Changes it wants include greater state spending on the economically disadvantaged and pushing for other shifts consistent with Law and Justice's Catholic, nationalistic and anti-migrant agenda.
But civil rights observers decry what they see as a backsliding of democracy in a part of Europe that emerged from dictatorship only 26 years ago. Poland is of special concern, since with nearly 38 million people it's the largest nation in the region and the one that has been considered a huge economic and political success.
"This government acts against Poland, against our achievements, against freedom, against democracy," Lech Walesa, the former president and founder of the anti-communist Solidarity movement, said Wednesday on Radio Zet. "It is causing us ridicule around the world."

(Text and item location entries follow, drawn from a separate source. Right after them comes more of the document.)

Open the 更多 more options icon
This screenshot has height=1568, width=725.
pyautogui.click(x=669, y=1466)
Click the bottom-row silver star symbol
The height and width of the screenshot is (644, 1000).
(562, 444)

The drama that played out late Tuesday in the Sejm, the lower house of parliament, was dramatic. One by one, opposition lawmakers stood to denounce the legislation as the death-knell to Poland's constitutional and democratic order. Then a Law and Justice lawmaker, Stanislaw Piotrowicz, stood up and denounced those who claim to be fighting for democracy.

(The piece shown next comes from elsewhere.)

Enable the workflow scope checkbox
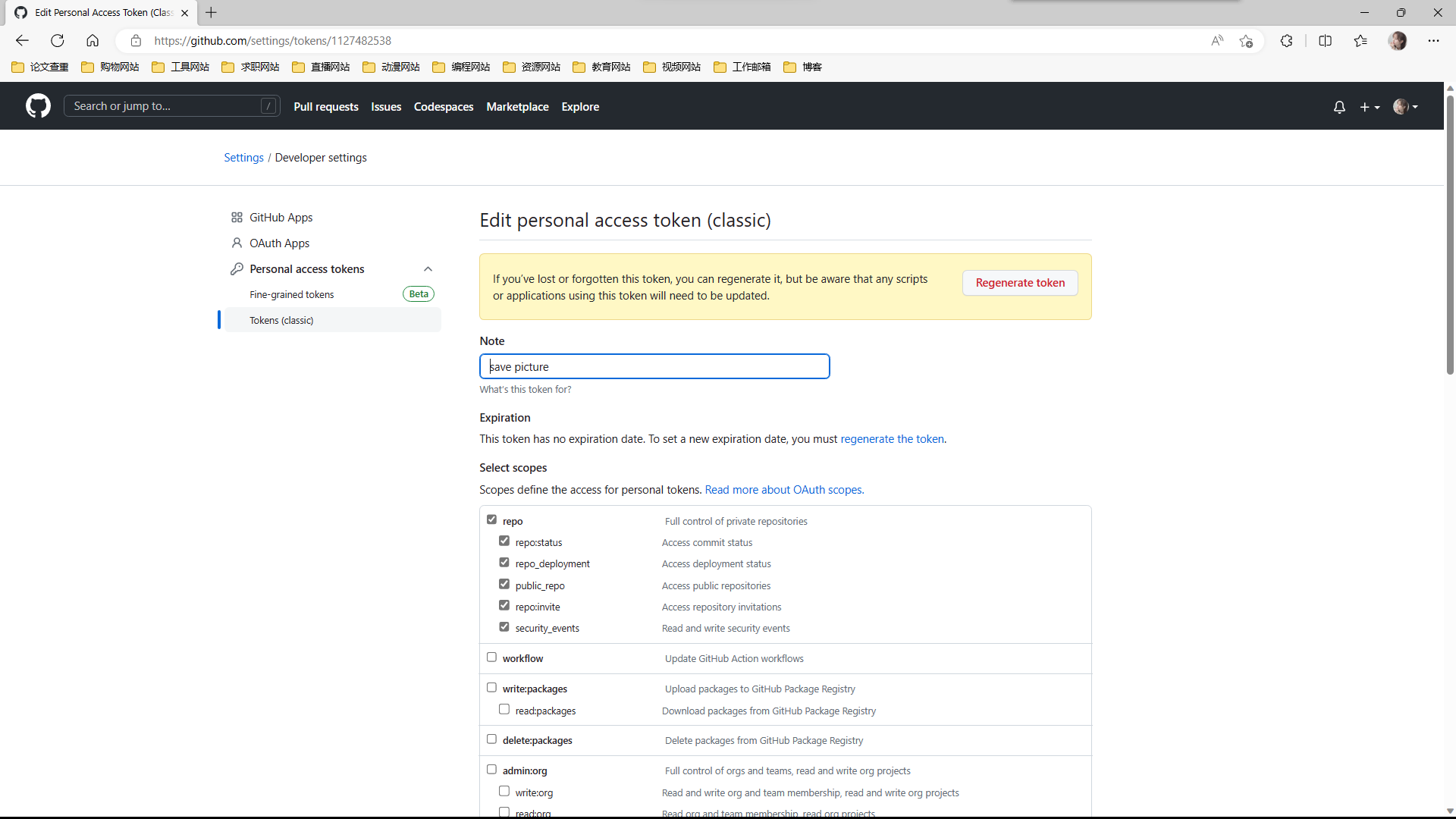491,657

"The defense of democracy is just a smoke screen. You are defending dark interests," he told opposition lawmakers, sparking an uproar in the chamber and chants of "Down with communism!"
Several human rights groups, including Amnesty International and the Helsinki Foundation for Human Rights, said the new legislation "compromises civil rights and liberties."
"From now on, the Polish Constitution will play a similar role as it did during the communist era, namely there will be no mechanism to compel the ruling party to abide by it," said Jacek Kucharczyk, director of the Institute of Public Affairs, a think tank in Warsaw.
Tens of thousands of Poles — among them many who belonged to Walesa's Solidarity movement — turned out for anti-government street protests over the past two weekends, chanting "Constitution!" and voicing fears that Poland's democracy is at risk. A large pro-government demonstration also took place in Warsaw, with Kaczynski defending the moves to change the court, saying they are necessary to fight the cronyism of the previous political elite.
All of this has raised alarms abroad as well.
A critical editorial Wednesday in the Washington Post suggested that President Barack Obama should intervene and on Monday, the foreign minister of Luxembourg — which holds the rotating EU presidency — called developments in Poland "frightening" and said the EU may have to get involved to try to alter Warsaw's course.
Minister Jean Asselborn told Germany's ZDF television the Polish government apparently doesn't know "that we are a community of values, that we not only can intervene but must intervene if things are going the wrong way in terms of the rule of law."
Lorne Cook in Brussels contributed to this report.